DEPA, the Public Gas Corporation, sold, for the first time, the entire amount of natural gas offered at its annual auction on October 30, during which 184 million cubic meters were bought for delivery in 2016. At its prevous auction, DEPA had sold 73 percent of the natural gas amount offered.
According to ICIS, an international natural gas market news source, 50,000 units priced at 612 euros each, or 19.86 euros per MWh, were offered at the DEPA auction, compared to natural gas TTF future prices of 17.95 euros on the day.
A DEPA official informed that 23 enterprises, including 15 industrial units, participated in the auction for a total of 20 orders.
Current negotiations between RAE, Greece’s Regulatory Authority for Energy, and competition authorities promise to increase the amount of natural gas to be offered to the market through auctions.

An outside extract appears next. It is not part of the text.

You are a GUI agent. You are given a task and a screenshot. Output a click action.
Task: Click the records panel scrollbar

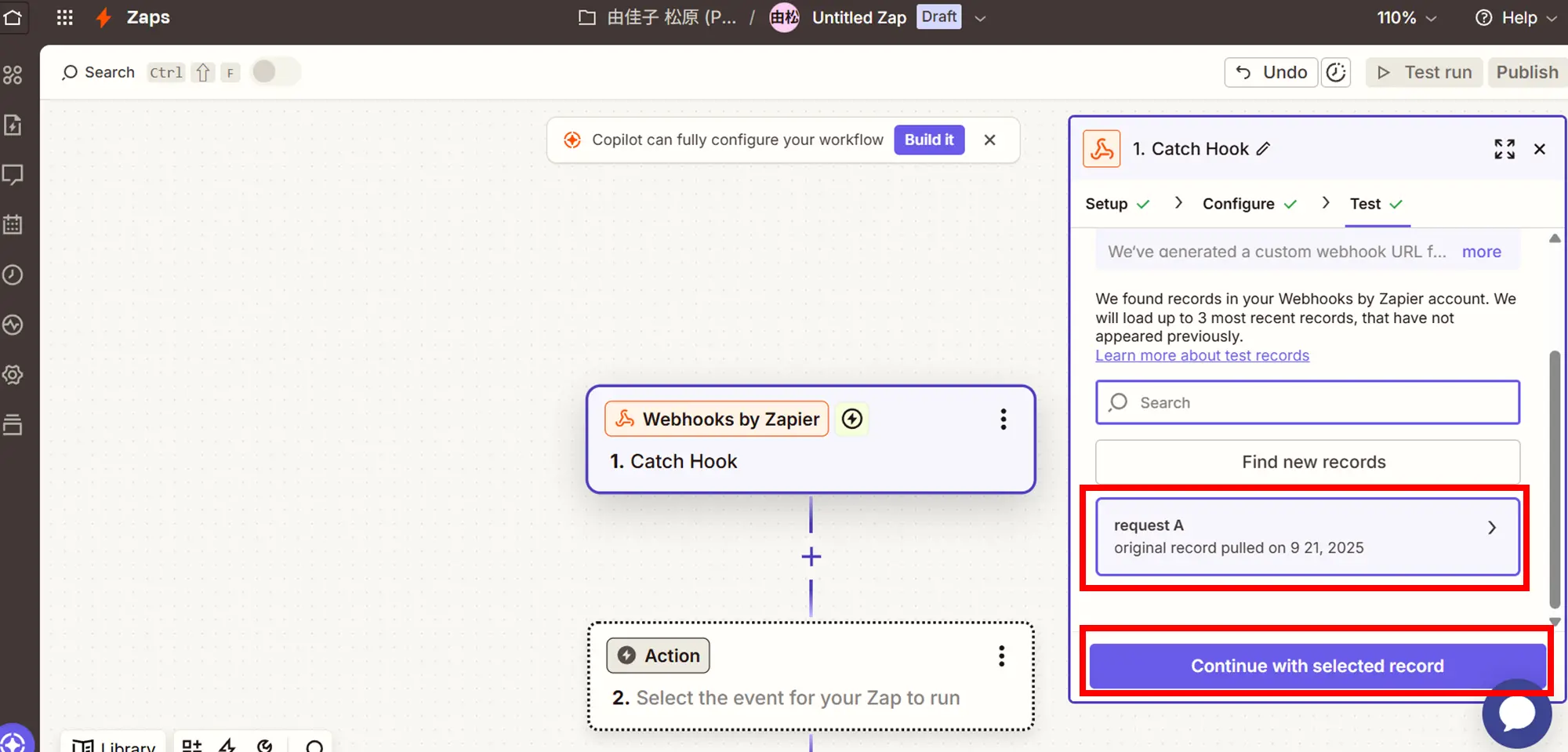pyautogui.click(x=1555, y=478)
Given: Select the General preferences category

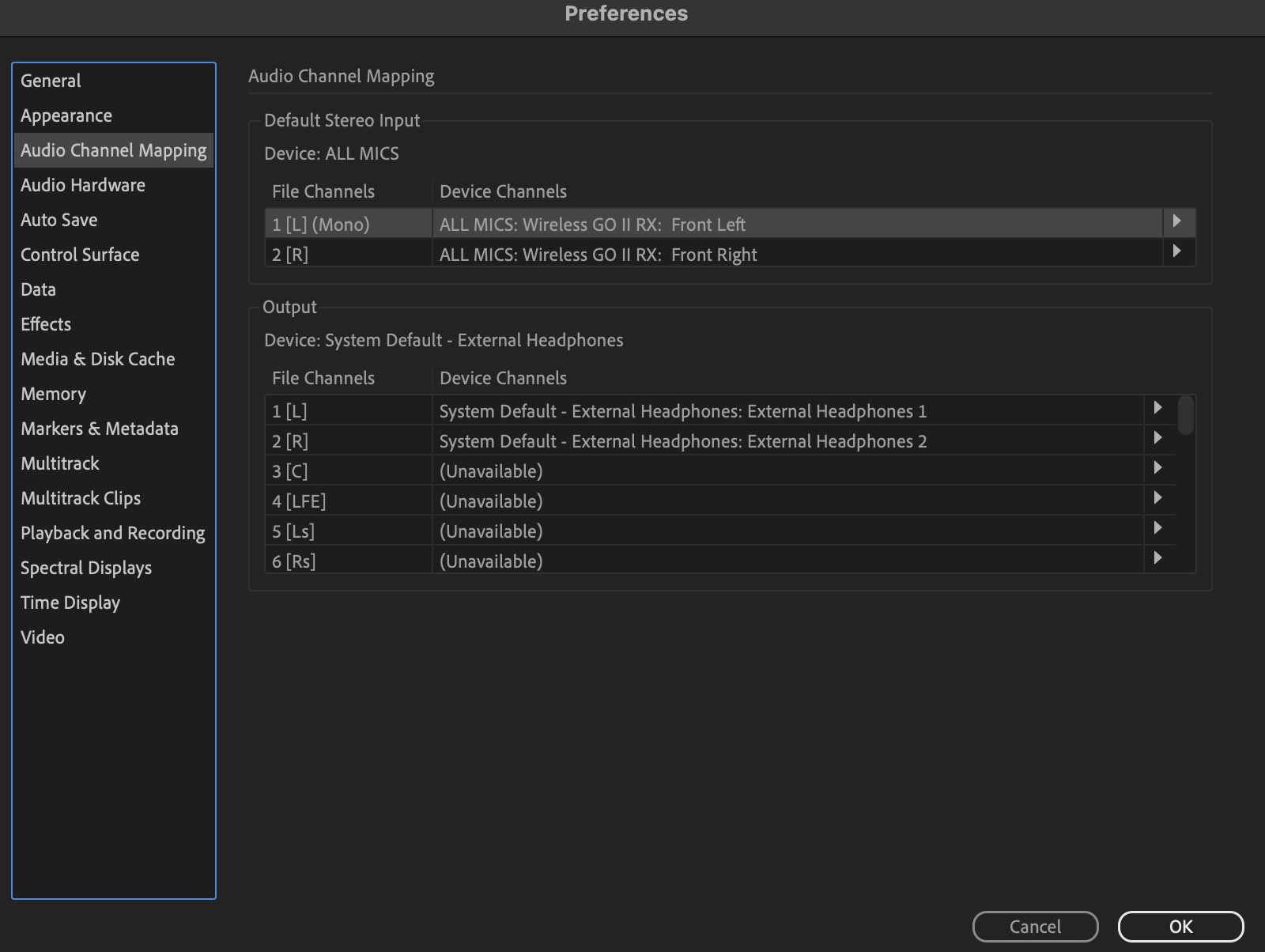Looking at the screenshot, I should tap(51, 80).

DEPA sold 60 percent of its 2016 order at last month’s annual auction and plans to offer the remainder at future three-month auctions. Last year, DEPA had equally split its natural gas amount offered through annual and three-month auctions.

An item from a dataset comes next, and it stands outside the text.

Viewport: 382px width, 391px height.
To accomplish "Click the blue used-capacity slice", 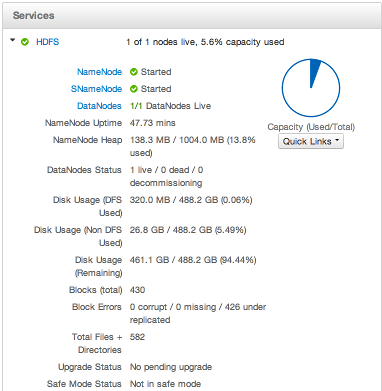I will 314,73.

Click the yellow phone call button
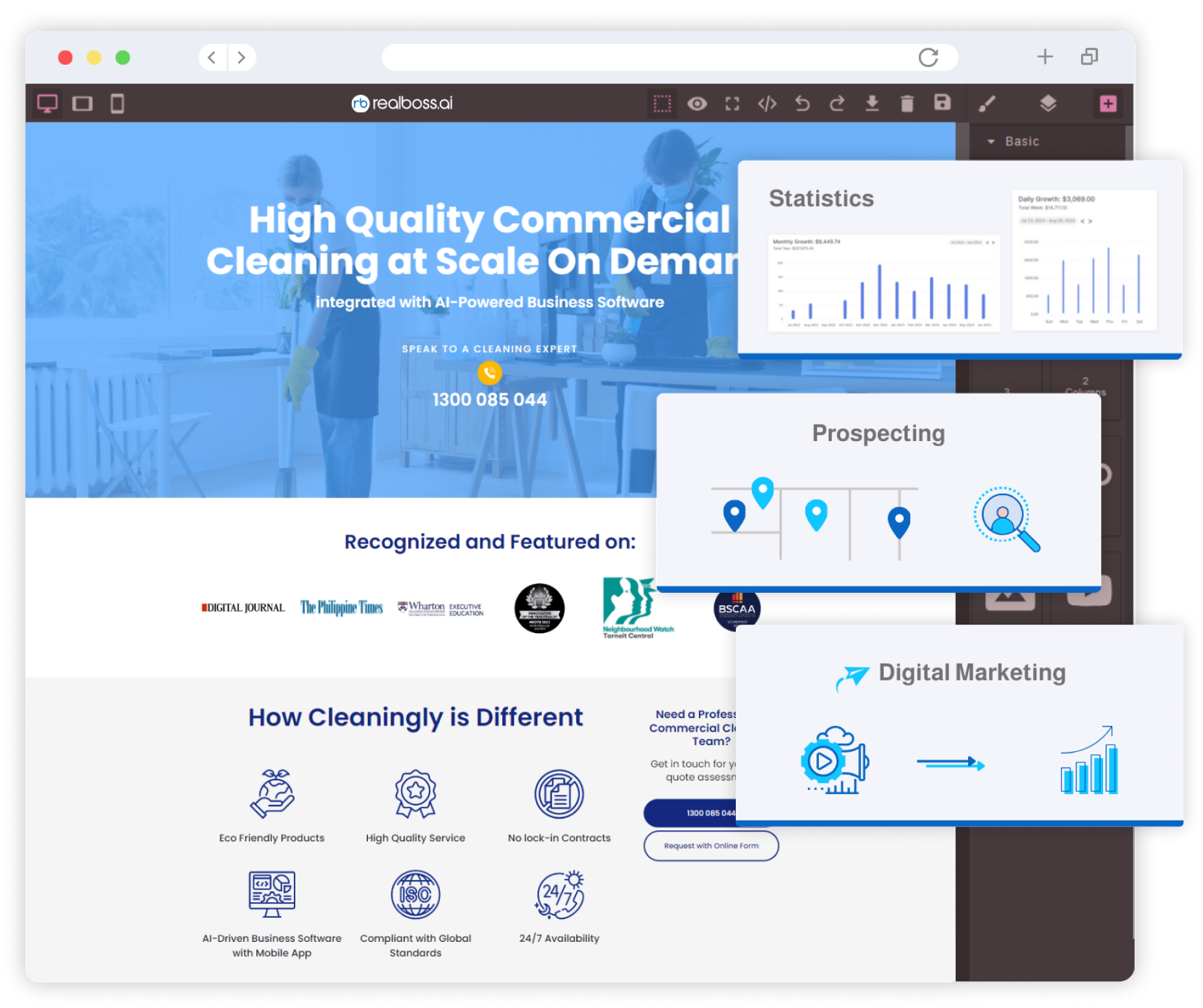tap(489, 373)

As a result of the Greek gas market’s liberalization, consumers supplied by one of the country’s three regional gas suppliers (EPA) operating in the wider Athens area, Thessaloniki, and Thessalia, in the mid-northeast, are now able choose supplier and also take part in the auctions.
Last August, industrial consumers with annual consumption levels in excess of 2.2 GWh gained the right to take part in the auctions, previously restricted to industrial units consuming 100 GWh or more, a development that served as a key factor in the increased demand at the October auction.

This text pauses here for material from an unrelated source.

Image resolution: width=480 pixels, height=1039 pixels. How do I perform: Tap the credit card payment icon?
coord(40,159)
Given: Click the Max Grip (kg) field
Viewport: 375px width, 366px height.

The revision also drove the EPA companies to take part seeking greater quantities than in the past, Pantelis Borovas, a top-ranked competition committee official, noted. The limit on orders that may be placed by participants at the DEPA auctions has been reduced to 15 percent of the total quantity on offer, down from 25 percent, to prevent major suppliers from securing greater natural gas amounts as a means of depriving new participants from securing sizeable amounts, Borovas explained.
According to the ICIS report, the emergence of a greater number of players in Greece’s natural gas market may create a secondary market and further intensify competition.